**Listed records**
○ ○ ○ ○ ○ ○ ○
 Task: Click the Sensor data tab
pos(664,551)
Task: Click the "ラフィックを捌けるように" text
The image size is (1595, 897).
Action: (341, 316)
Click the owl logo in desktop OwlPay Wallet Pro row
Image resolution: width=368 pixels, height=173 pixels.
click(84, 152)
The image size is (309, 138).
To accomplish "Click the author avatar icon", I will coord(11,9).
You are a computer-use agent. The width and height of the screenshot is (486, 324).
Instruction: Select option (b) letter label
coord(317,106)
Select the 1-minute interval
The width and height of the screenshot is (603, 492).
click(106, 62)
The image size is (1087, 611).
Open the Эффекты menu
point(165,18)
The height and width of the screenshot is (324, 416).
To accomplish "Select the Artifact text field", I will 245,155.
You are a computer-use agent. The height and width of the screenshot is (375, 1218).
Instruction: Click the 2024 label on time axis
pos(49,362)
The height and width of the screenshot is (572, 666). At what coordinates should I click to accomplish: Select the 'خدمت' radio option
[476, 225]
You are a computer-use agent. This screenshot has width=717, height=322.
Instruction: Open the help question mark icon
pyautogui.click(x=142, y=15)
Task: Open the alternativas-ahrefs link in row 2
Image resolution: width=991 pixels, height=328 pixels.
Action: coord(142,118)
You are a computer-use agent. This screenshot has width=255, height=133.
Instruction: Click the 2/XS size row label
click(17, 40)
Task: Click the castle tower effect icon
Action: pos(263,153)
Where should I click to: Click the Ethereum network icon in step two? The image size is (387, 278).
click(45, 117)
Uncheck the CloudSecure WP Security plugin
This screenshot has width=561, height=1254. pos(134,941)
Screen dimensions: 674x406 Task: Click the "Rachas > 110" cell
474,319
○ ○ ○ ○ ○ ○ ○
Say, as a number only, how many lines of the data contain "agent".

4